Extract to read:
◆ ◆ ◆ ◆
Compared with some of its Manhattan neighbors, a high-rise on the corner of Seventh Avenue and West 47th Street looks standard. Like many buildings in Times Square, the 41-story retail-entertainment-hotel development, nearly topped out, has a tower springing from a boxy base that will sport a flashy billboard.

Though the $1-billion development, called 20 Times Square, involved mining 30,000 cu yd of bedrock, 20 TS’s excavation was not as nerve-racking—or claustrophobic—as carving a concert “cave” under the landmarked Carnegie Hall, 10 blocks north. That project, which finished a year late in December 2002, was dubbed Carnegie Hell (ENR 7/16/01 p. 30).

Twenty TS does have long-span trusses, but their erection was not as heroic as temporarily cantilevering a 130-ft-long bridge over a landmark theater to support a hotel tower. Crews did that directly across West 47th Street in the late 1980s (ENR 11/16/89 p. 28).

And though it also involved  shoring a bay-wide steel frame, 20 TS was not as wobbly during construction as the 50-story Marriott Marquis, across Broadway and built in the 1980s (ENR 2/23/84 p. 26).

Not as nerve-racking, heroic or ambitious as its Manhattan neighbors, 20 TS is still no open-and-shut case. Most of the job’s trials stem from the developer’s brainstorm to build a larger billboard—and generate more revenue—by filing the project as an alteration of the existing theater on the site.

Zoning for new construction allows for a 60-ft-tall street wall before a setback. Rules for alterations say the street wall can retain the same height as the original—in this case, 125 ft.
◆ ◆ ◆ ◆
Entries shown:
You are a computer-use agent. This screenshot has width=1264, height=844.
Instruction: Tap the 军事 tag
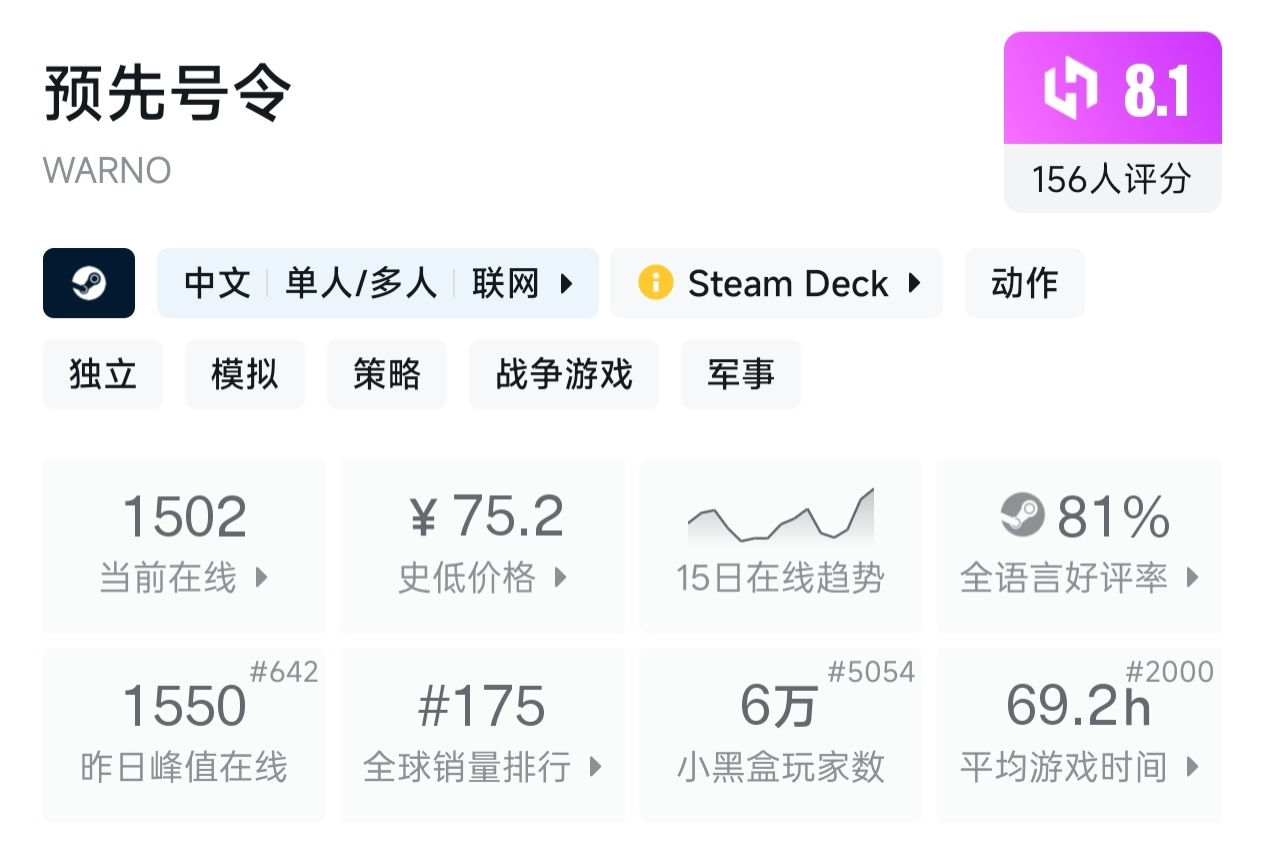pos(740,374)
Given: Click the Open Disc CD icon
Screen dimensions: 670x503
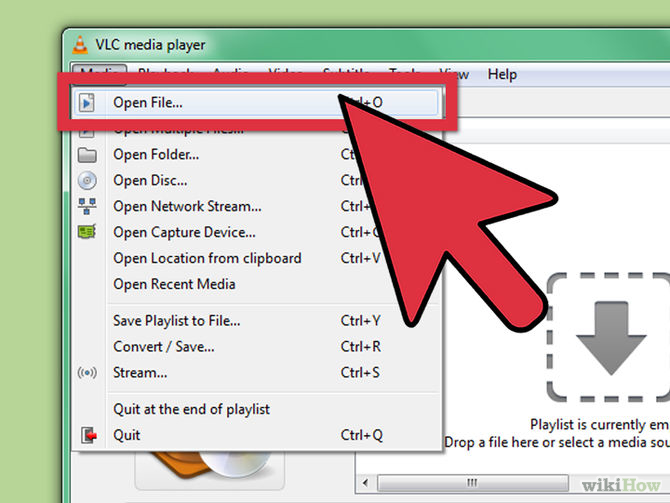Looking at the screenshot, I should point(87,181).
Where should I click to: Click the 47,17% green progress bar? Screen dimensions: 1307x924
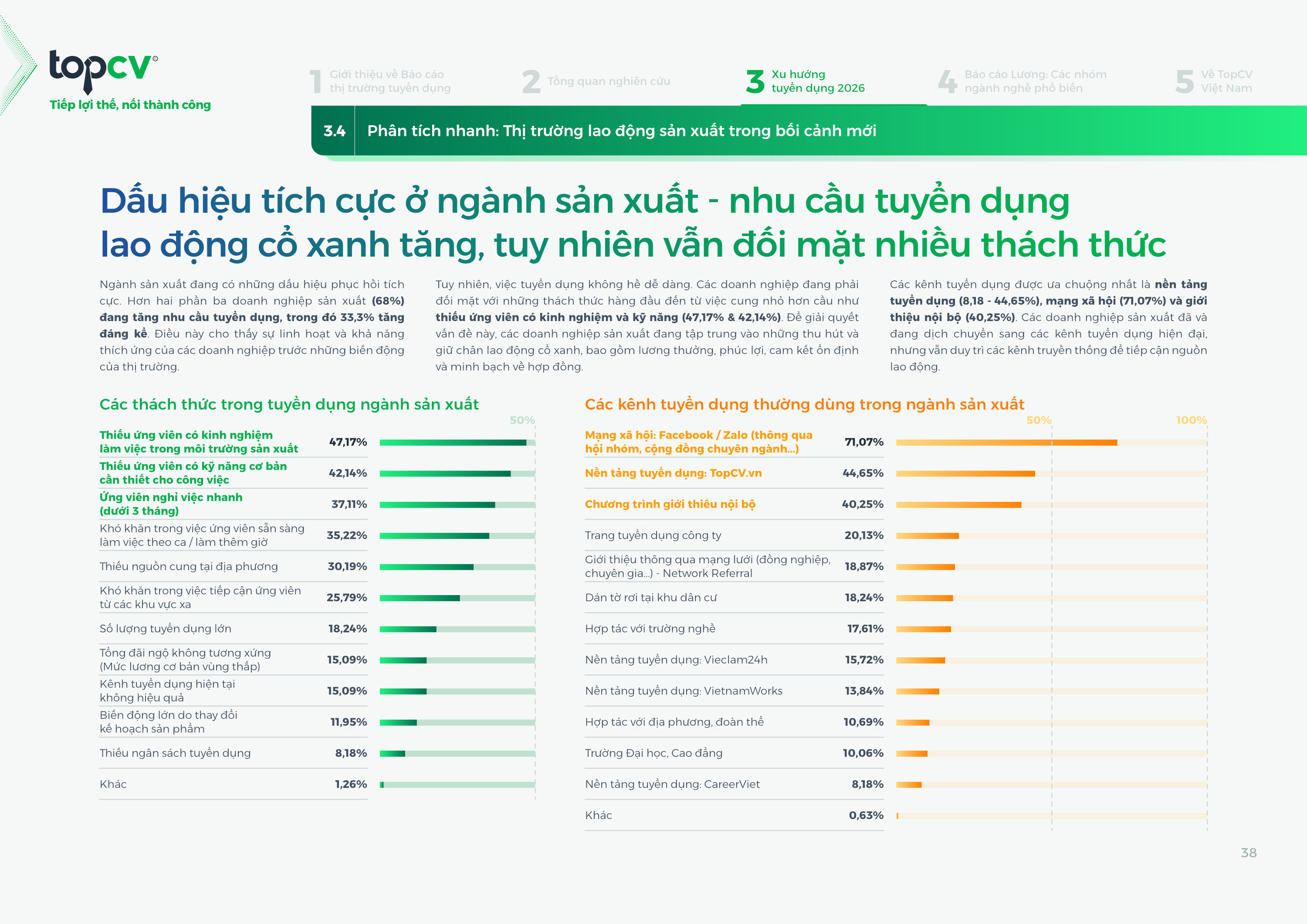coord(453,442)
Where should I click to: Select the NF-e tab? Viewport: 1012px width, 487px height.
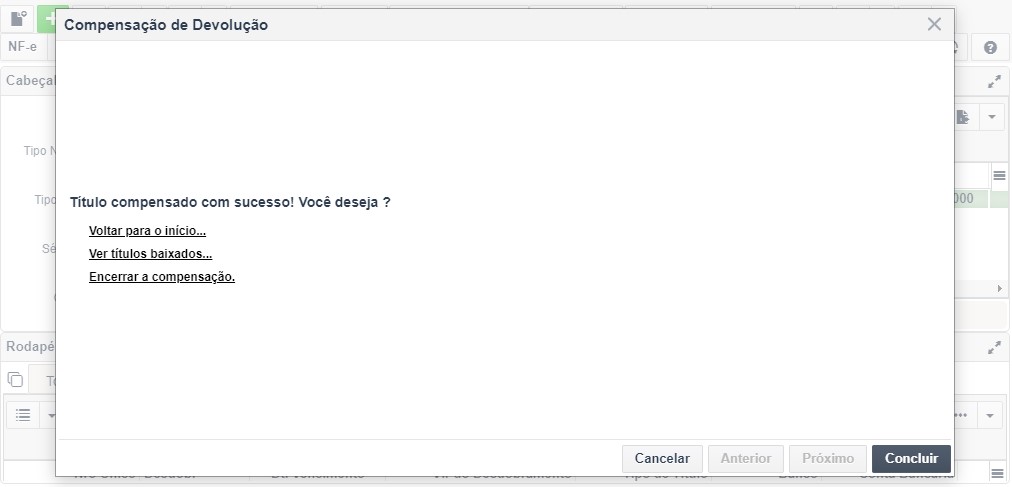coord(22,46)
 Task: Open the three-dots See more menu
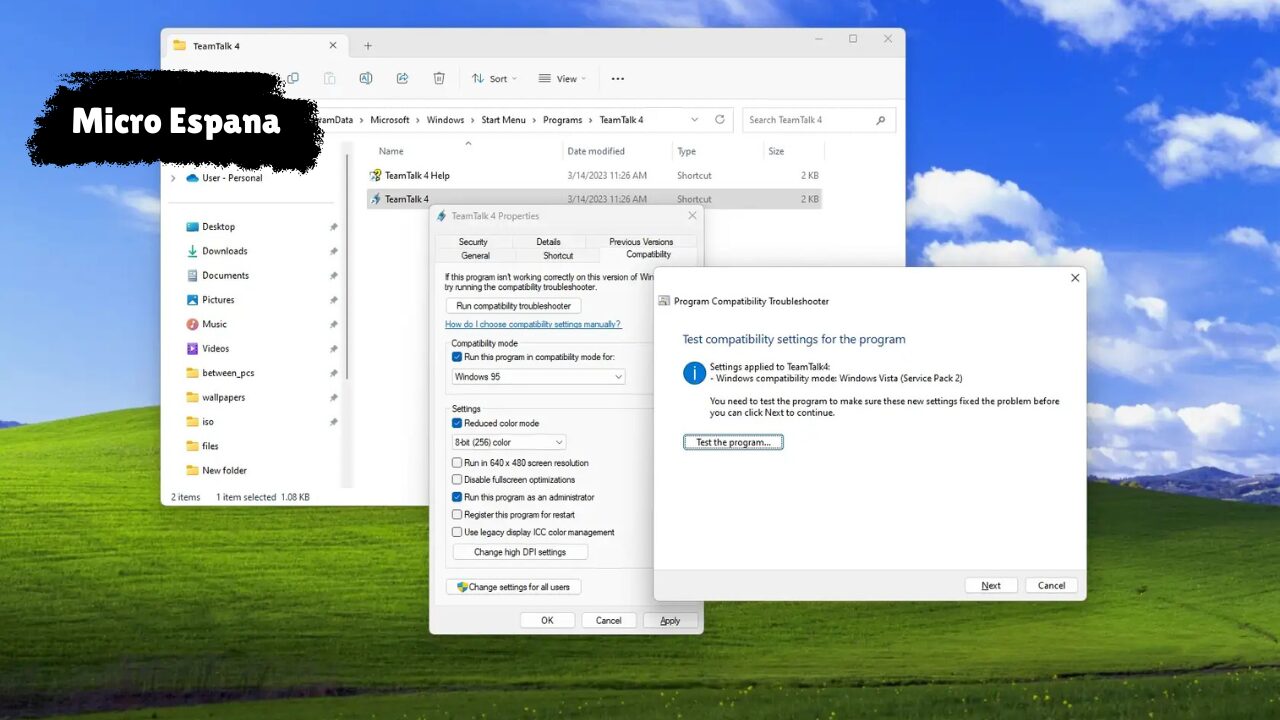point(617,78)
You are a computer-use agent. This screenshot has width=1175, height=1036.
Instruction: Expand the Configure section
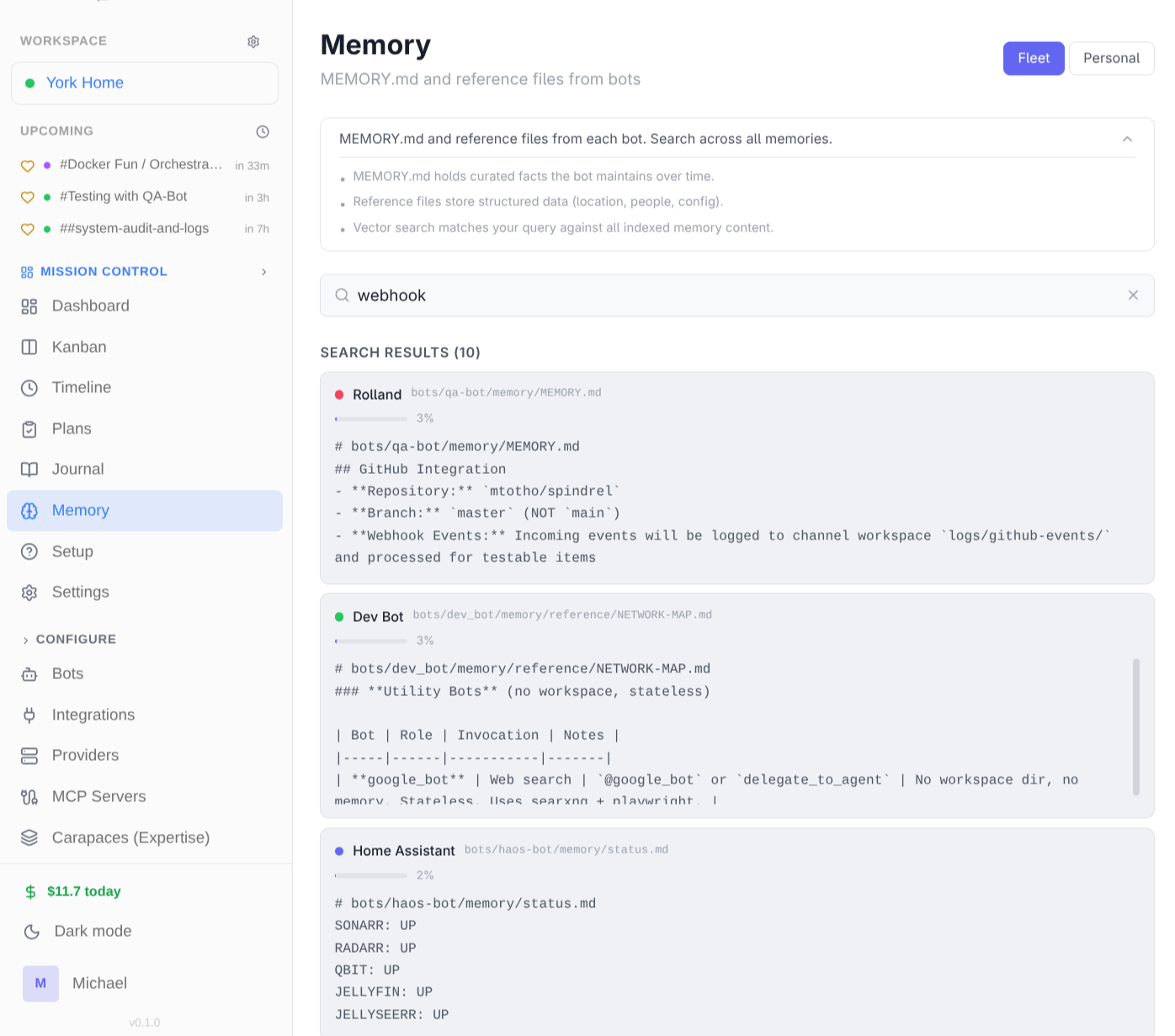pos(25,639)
◆ ◆ ◆ ◆
Set problem:
In one to three sentences, explain why the developer of 20 Times Square filed the project as an alteration of the existing theater instead of as new construction, using the reasons the article gives. Rely only on the article about 20 Times Square.

Final result:
Filing the project as an alteration let the developer build a larger billboard and generate more revenue. Zoning for new construction allows only a 60-ft-tall street wall before a setback, while alteration rules let the street wall keep the original building's height of 125 ft.